Batodes angustiorana male 1
Batodes angustiorana male 2
Batodes angustiorana male 3
Batodes angustiorana male 4
External characters: Antenna strongly dentate-ciliate. Forewing with broad costal fold from base to one-third; ground colour brown with ochreous admixture, most apparent as a characteristic semi-elliptical patch on the dorsum; basal fasciae indistinct, subbasal fascia forming a rectangular, outward-oblique, dark ferruginous-brown patch on dorsum from near base to middle; costal fold and basal area anterior to subbasal fascia dark greyish brown; median fascia inconspicuous, pale ferruginous-brown, thinly edged with ochreous ground colour, narrow towards costa and concealed by costal fold; subapical spot ill-defined, ferruginous-brown coarsely irrorate with black; post-median area with variable plumbeous suffusion. Hindwing dark chocolate-brown (Bradley et al., 1973).

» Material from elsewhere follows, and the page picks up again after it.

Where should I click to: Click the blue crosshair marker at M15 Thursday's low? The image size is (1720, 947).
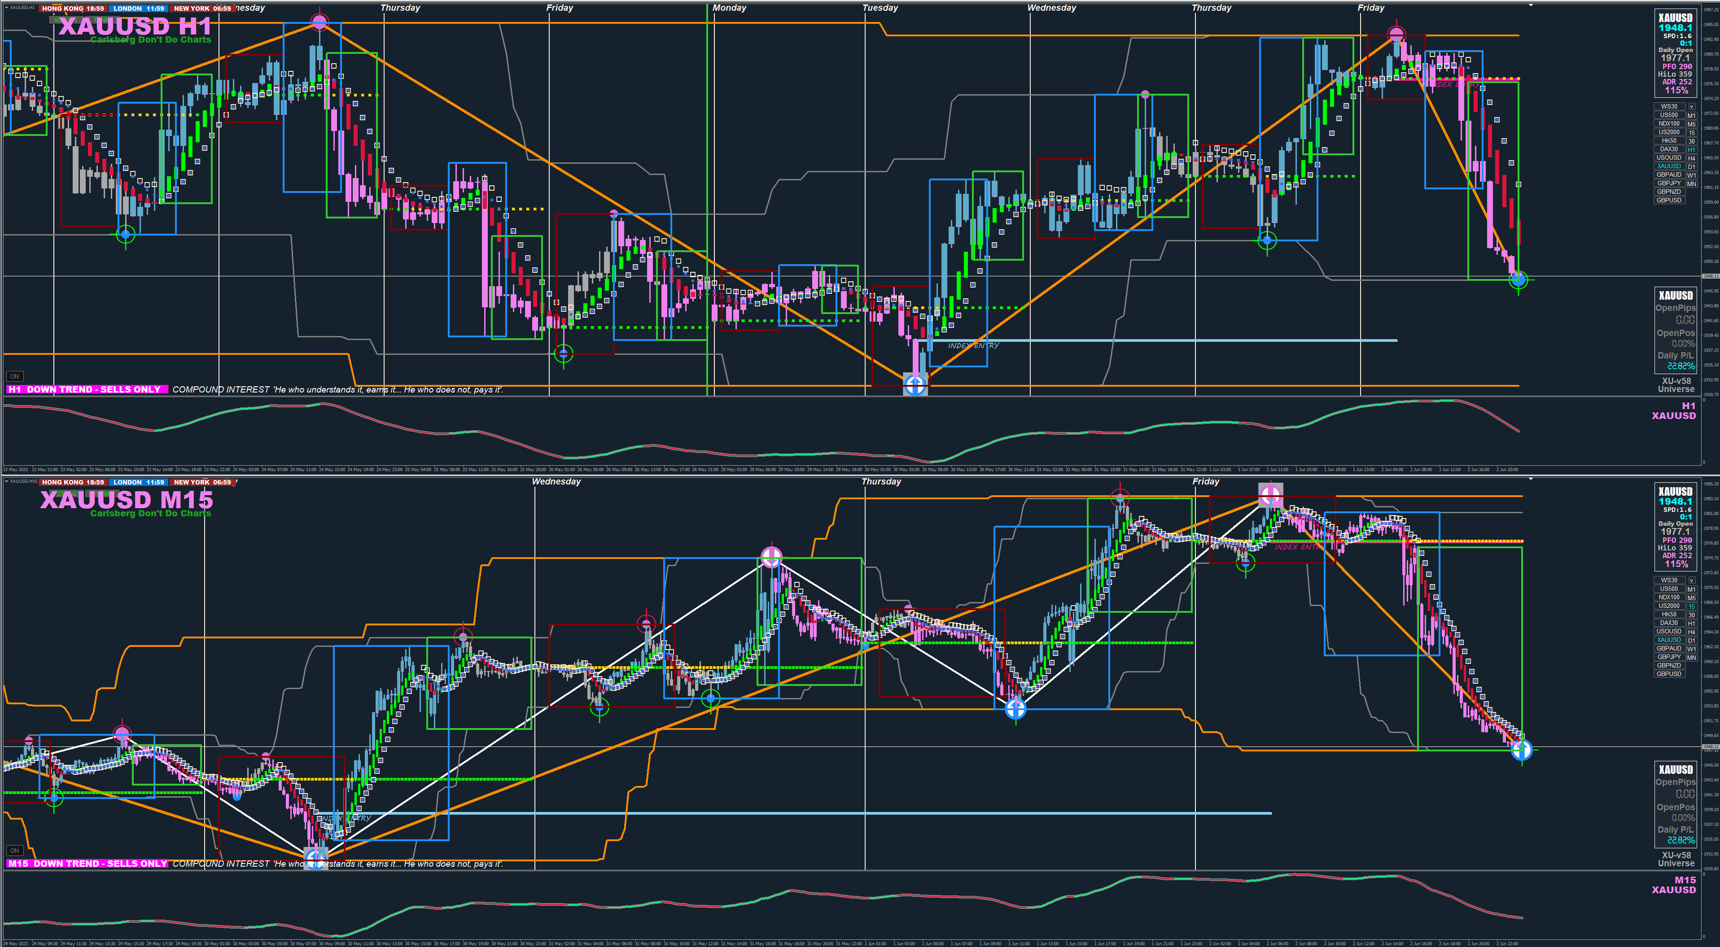coord(1016,709)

male genitalia B. angustiorana
Genitalia: Uncus broad; gnathos simple; transtilla broad, folded medially; brachiola-like shallow pocket in outer portion of valva externally; costa of valva well developed; three short cornuti in vesica; aedeagus with coecum penis well developed.


Batodes angustiorana female 1
Batodes angustiorana female 2
Batodes angustiorana female 3
External characters: Larger than male; antenna simple. Forewing without costal fold; ground colour pale tawny, mixed with whitish ochreous distally, and forming a distinctive patch near middle of costa; markings pale ferruginous-brown or fuscous; subbasal fascia more distinct than in male; median fascia extending to costa. Hindwing colouration paler than in male (Bradley et al., 1973).

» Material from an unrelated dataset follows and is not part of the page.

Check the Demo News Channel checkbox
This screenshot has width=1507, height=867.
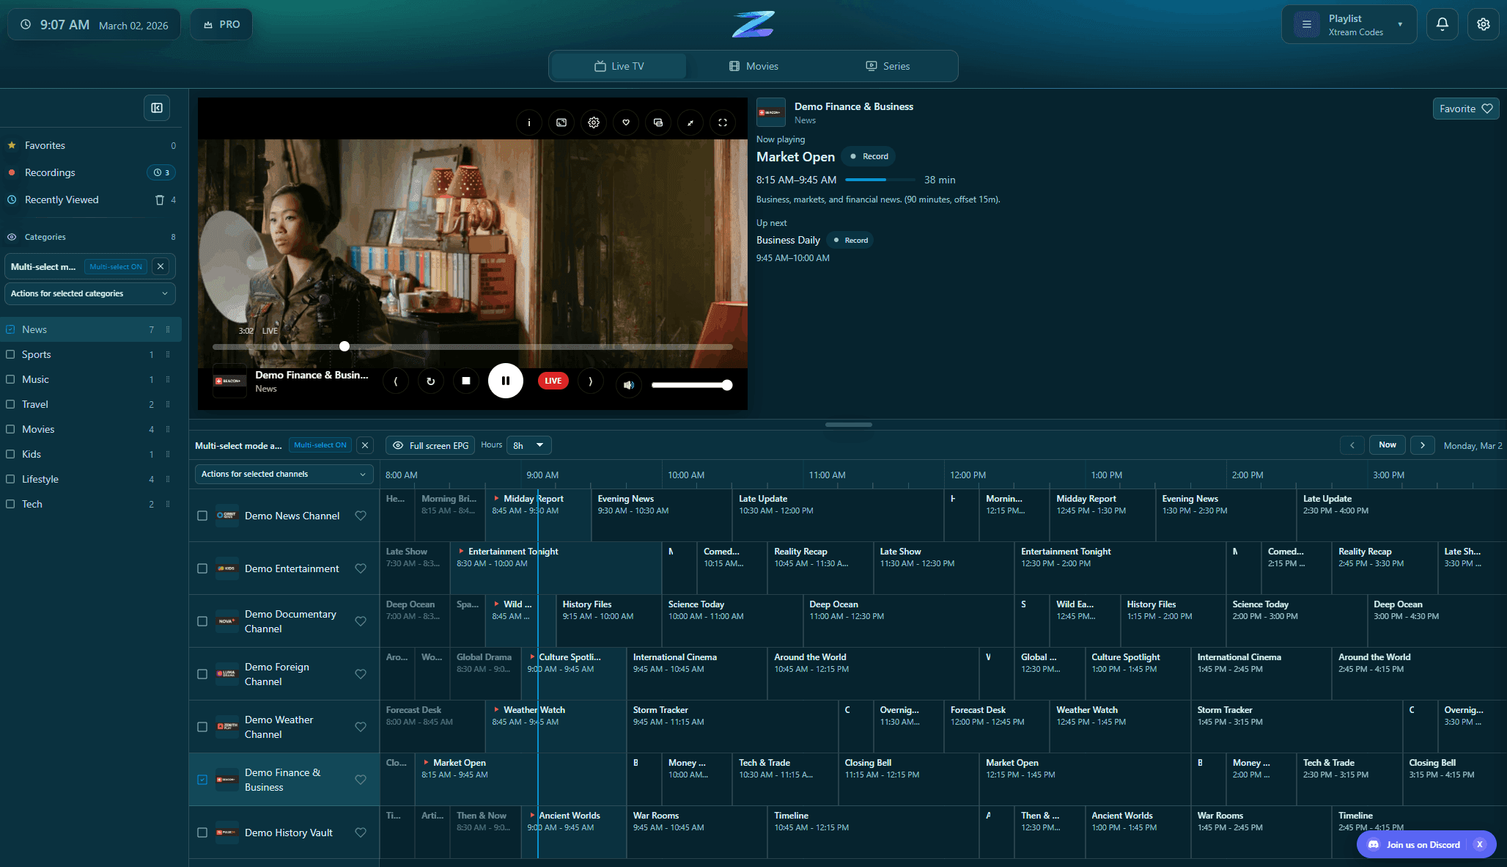(x=202, y=516)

female gen. B. angustiorana
Genitalia: Sterigma with well developed antevaginal portion and cup-shaped part; antrum short, with internal sclerite; ductus seminalis subterminal, situated dorsally; signum dagger-shaped with well developed basal lobes.


Minor variation occurs in the intensity of the colouration and markings.

Taxonomic notes:

The species has also often been referred to as Ditula angustiorana. However, according to Razowski, 1987a, Ditula must be regarded as a synonym of Eudemis (Olethreutinae), and synonymization of Batodes with Ditula was therefore incorrect.


Adults occur in June and July, the males often flying in sunshine. Eggs are laid on the leaves in moderately large batches. The newly emerged larvae feed on the foliage and after the second moult they will also attack the fruits. In autumn, whilst still small, they spin silken hibernacula on buds or spurs, overwintering until early spring. They then attack buds, young leaves and, later, blossom trusses and fruitlets, often sheltering in spun leaves. The larvae are very active if disturbed. Pupation occurs in May or June in a cocoon spun in a folded leaf, in webbed foliage or amongst dead leaves on the ground (Alford, 1995).

Host plants:

The larvae are polyphagous, attacking trees, shrubs and herbaceous plants including apple (Malus), pear (Pyrus), raspberry (Rubus) apricot, plum, cherry (Prunus) and grape-vine (Vitis), as well as Begonia, Buxus, Crataegus, Fagus, Fuchsia, Geranium, Hedera, Hippophae, Ilex, Juniperus, Larix, Laurus, Lonicera, Pinus sylvestris, Quercus, Rhododendron, Smilax, Taxus and Viscum.


B. angustiorana damage on Taxus
damage on Taxus 2
The larvae are rarely sufficiently numerous to cause economic injury to leaves, flowers or developing fruitlets, and grazing of mature fruits, such as apples and pears, is superficial.


Western part of the Palaearctic Region (including North Africa), except for Asia Minor; introduced to North America (coastal regions).


Pheromone unknown.


Oedemopsis scabricula (Grav.) (Ichneumonidae) (record from Canada).